For your information, Japan-brewed Budweiser (from Kirin) tastes markedly better than the U.S.-brewed version, likely because Japanese have more demanding tastes for mass-produced beer than people in the U.S. do. For such beers, customers are likely buying into the image more than the actual product.
Also, top-quality U.S. microbrews are fast becoming available in Japan, and are getting a very enthusiastic reception from craft beer enthusiasts.
Tripeler, thanks for the info and your personal observations on the brew differences - I was owing the difference to nostalgic yearnings.

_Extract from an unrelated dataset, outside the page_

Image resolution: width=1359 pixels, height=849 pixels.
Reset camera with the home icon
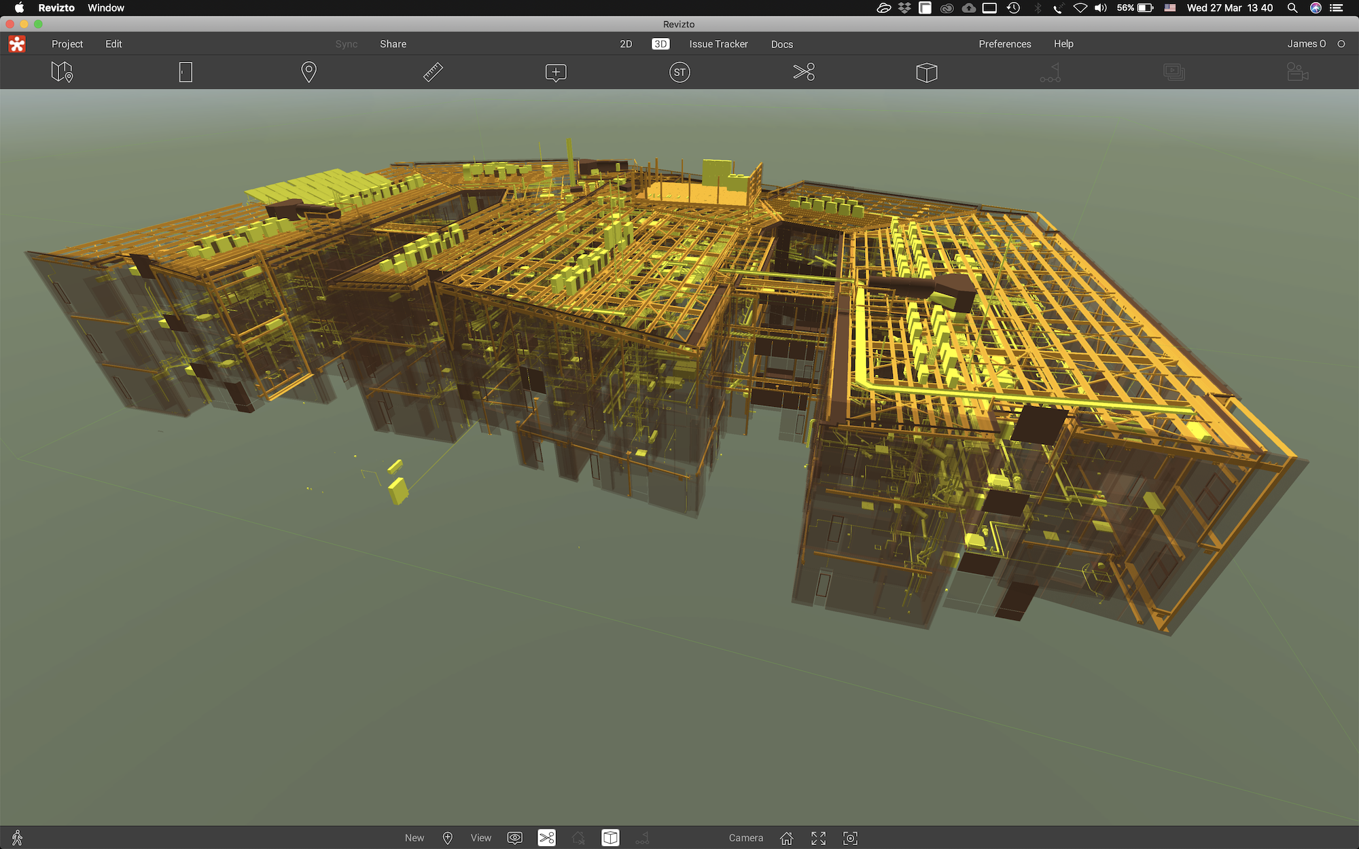pyautogui.click(x=787, y=837)
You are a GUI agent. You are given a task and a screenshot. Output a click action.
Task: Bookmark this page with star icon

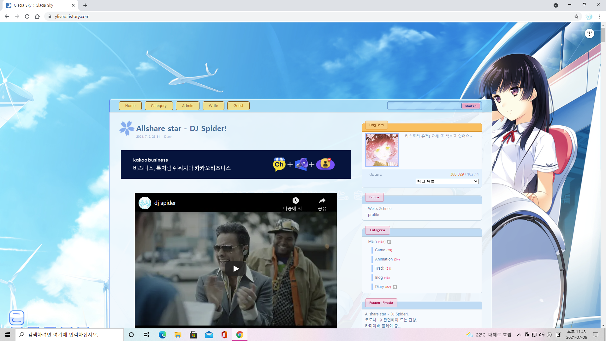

I would have never thought of trying Budweiser in Japan - kinda like going to Singapore and having McDonald's. My times in Asia now are far shorter and far less frequent, so I tend to eat and drink local stuff but will give Japan's Bud a try next time.
I'm guessing you've been spending a fair amount of time in Japan as of late - do you know what the current status of the craft brew industry in Japan is? I'm hoping for more craft brews from Japan to start showing up in US markets, as Hitachino is the only one I've infrequently seen around that falls in this category. I'm not sure where Koshi Hikari Echigo falls in the span of Japan's breweries, but this is another beer I don't see too often but truly enjoy as it always tastes so fresh and clean - a perfect all-around beer for me.
Here here! I live in Japan and have been traveling there for years. The stuff brewed in Canada tastes like tanuki squeeze!
Whenever associates travel to the states, they always bring me a few Kirin Lagers or Yebisu. I would gladly pay more to get Japanese beer again in the my area.